* _WHAT IS REQUIRED_
Can you repeat the part of the text about the Moray Artists Bursary that opens with the words containing "I was awarded" and closes with "living there today.", with "artwork" renamed "installation"?

Following the latest funding application round for the Moray Artists Bursary 2019, we decided to speak to those who benefitted from the grants last year to find out more about the impact it had on their organisation and ambitions.
Here, we find out how Duncan Wilson, a visual artist based in Findhorn, Moray, used his funding and how it has helped shape his future plans.
I was awarded £1,500 funding from the Moray Artists Bursary in 2018, to develop a research project in partnership with Professor Jim MacPherson and the history department at the University of the Highlands and Islands (UHI).
Through researching Moray’s military past, I hoped to create a new artwork which would explore the themes of World War 1, masculinity and class. The project and artwork were inspired by a large photographic work I created in 2017, entitled ‘Distant Voices’, where I drew parallels between the young men from Inverclyde who fought in WW1 and the young men living there today.
Last year I relocated to Moray from the central belt, a move which made me want to explore this theme further. My end goal was to create a companion piece to ‘Distant Voices’ that would focus on those men from Moray who had lost their lives in World War 1 and the soldiers living in the area who are preparing to fight in conflict today.
As a visual artist I mainly work alone, however, through the Moray Artists Bursary funding I was able to undertake a truly in-depth partnership research project for the first time and explore how working with academics could lead me down new and exciting creative avenues, and consider new ideas.

Records for finding displayed items
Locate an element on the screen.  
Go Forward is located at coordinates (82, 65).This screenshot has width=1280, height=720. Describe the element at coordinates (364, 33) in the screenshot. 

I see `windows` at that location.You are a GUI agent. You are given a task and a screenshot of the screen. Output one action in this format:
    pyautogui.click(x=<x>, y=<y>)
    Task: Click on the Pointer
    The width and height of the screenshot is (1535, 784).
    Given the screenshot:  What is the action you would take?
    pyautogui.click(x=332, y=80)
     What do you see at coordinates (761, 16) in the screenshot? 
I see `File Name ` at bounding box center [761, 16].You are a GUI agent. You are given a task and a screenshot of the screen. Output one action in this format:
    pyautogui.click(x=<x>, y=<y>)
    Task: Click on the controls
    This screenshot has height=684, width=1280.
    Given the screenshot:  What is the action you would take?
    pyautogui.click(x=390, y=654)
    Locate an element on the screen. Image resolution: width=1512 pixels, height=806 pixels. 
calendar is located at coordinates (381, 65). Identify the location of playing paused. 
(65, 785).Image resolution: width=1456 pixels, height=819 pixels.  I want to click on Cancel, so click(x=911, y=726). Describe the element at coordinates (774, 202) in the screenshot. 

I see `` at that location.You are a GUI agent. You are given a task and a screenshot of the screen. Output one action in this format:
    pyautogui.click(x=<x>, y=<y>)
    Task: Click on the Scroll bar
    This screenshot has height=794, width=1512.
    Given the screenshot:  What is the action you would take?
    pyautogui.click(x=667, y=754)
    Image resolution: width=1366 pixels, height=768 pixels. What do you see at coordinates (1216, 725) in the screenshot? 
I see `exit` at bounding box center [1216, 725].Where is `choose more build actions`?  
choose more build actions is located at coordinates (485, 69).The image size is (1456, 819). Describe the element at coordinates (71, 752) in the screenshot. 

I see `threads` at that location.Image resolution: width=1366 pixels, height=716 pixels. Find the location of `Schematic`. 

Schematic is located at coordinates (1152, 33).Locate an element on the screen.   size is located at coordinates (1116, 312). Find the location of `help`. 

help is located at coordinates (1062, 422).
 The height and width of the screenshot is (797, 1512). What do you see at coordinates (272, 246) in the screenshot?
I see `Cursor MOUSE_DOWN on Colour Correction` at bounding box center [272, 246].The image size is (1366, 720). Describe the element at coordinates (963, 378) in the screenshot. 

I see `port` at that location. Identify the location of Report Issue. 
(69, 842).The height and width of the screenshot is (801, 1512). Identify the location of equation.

* _FULL OUTPUT_
I was awarded £1,500 funding from the Moray Artists Bursary in 2018, to develop a research project in partnership with Professor Jim MacPherson and the history department at the University of the Highlands and Islands (UHI).
Through researching Moray’s military past, I hoped to create a new installation which would explore the themes of World War 1, masculinity and class. The project and installation were inspired by a large photographic work I created in 2017, entitled ‘Distant Voices’, where I drew parallels between the young men from Inverclyde who fought in WW1 and the young men living there today.